_WHAT YOU ARE ASKED TO DO_
Copy the entries again, beginning at the line that contains "You are a GUI" and stopping after the line that contains "pyautogui.click(x=328, y=450)". Replace "agent" with "assistant", leave everything else unchanged, and omit the pictures.

_GIVEN RECORDS_
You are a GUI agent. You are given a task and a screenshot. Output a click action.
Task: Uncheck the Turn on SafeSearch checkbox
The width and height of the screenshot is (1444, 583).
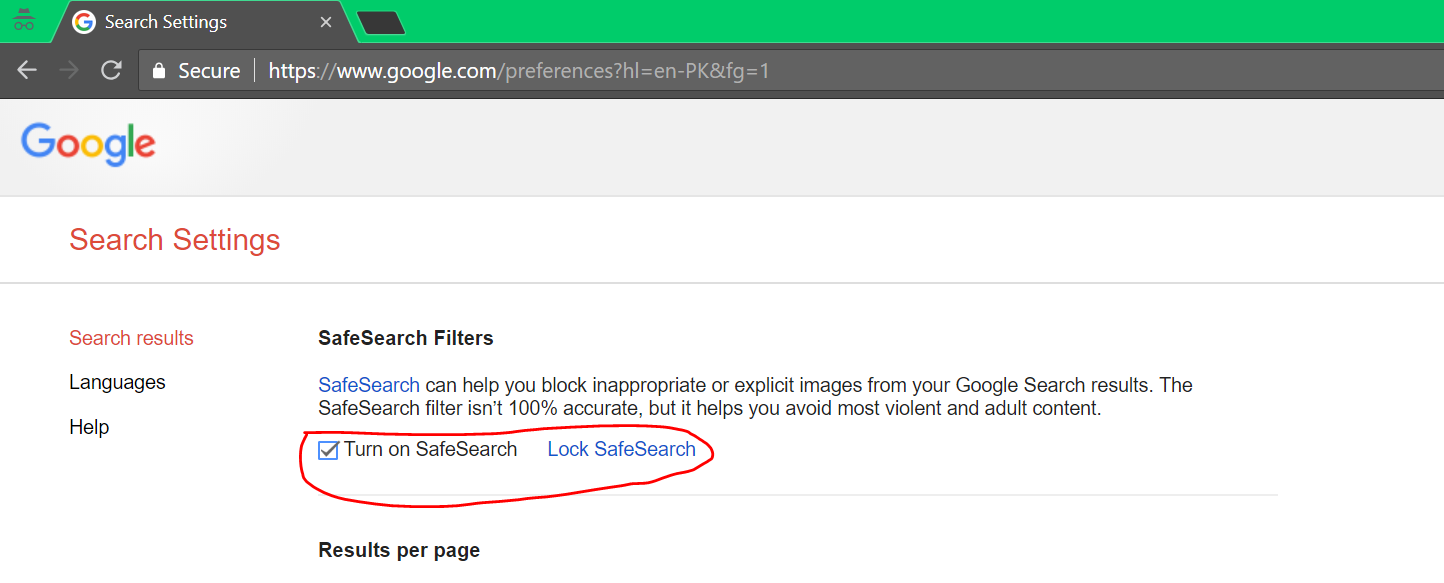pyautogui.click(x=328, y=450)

--

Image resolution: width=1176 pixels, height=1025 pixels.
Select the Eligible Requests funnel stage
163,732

...

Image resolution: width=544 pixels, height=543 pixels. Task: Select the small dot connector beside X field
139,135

_EXERCISE OUTPUT_
You are a GUI assistant. You are given a task and a screenshot. Output a click action.
Task: Uncheck the Turn on SafeSearch checkbox
The width and height of the screenshot is (1444, 583).
pyautogui.click(x=328, y=450)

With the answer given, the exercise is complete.